* _About this exercise_
Nothing but an exact copy is wanted here: the line with "Number value 2" and all the lines that follow it in the entries below.

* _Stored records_
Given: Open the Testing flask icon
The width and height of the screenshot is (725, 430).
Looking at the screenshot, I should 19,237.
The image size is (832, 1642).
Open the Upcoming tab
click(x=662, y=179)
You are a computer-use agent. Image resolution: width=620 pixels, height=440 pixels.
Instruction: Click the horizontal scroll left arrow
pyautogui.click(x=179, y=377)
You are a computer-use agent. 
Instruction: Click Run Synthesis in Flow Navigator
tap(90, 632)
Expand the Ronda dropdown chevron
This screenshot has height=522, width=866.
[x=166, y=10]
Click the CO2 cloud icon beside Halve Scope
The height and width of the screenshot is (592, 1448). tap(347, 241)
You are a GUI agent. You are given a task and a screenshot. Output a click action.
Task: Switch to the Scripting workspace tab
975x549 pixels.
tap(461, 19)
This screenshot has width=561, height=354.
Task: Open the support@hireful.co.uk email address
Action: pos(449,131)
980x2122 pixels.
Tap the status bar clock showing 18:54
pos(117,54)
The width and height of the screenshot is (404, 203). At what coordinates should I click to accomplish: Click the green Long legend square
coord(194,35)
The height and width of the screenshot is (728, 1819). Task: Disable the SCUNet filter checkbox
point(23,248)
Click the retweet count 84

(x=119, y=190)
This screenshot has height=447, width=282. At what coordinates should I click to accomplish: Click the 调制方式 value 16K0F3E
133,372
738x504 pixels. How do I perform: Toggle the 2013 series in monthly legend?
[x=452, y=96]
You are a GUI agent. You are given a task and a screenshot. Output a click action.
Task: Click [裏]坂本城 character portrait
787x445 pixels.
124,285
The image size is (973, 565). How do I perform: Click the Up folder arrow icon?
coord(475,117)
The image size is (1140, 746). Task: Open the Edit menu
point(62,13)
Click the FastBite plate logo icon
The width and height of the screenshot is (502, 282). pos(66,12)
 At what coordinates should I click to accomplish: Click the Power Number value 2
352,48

* _Result_
 At what coordinates should I click to accomplish: Click the Power Number value 2
352,48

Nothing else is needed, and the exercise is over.